• **Instructions to follow**:
Give all of the records again. Match them exactly.

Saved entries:
^^^^^^^^^^^^^^^^
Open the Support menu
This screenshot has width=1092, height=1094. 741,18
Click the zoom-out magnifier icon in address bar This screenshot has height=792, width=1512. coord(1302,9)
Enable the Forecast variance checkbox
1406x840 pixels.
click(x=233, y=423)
^^^^^^^^^^^^^^^^
• **Output**:
Open the Support menu
This screenshot has width=1092, height=1094. 741,18
Click the zoom-out magnifier icon in address bar This screenshot has height=792, width=1512. coord(1302,9)
Enable the Forecast variance checkbox
1406x840 pixels.
click(x=233, y=423)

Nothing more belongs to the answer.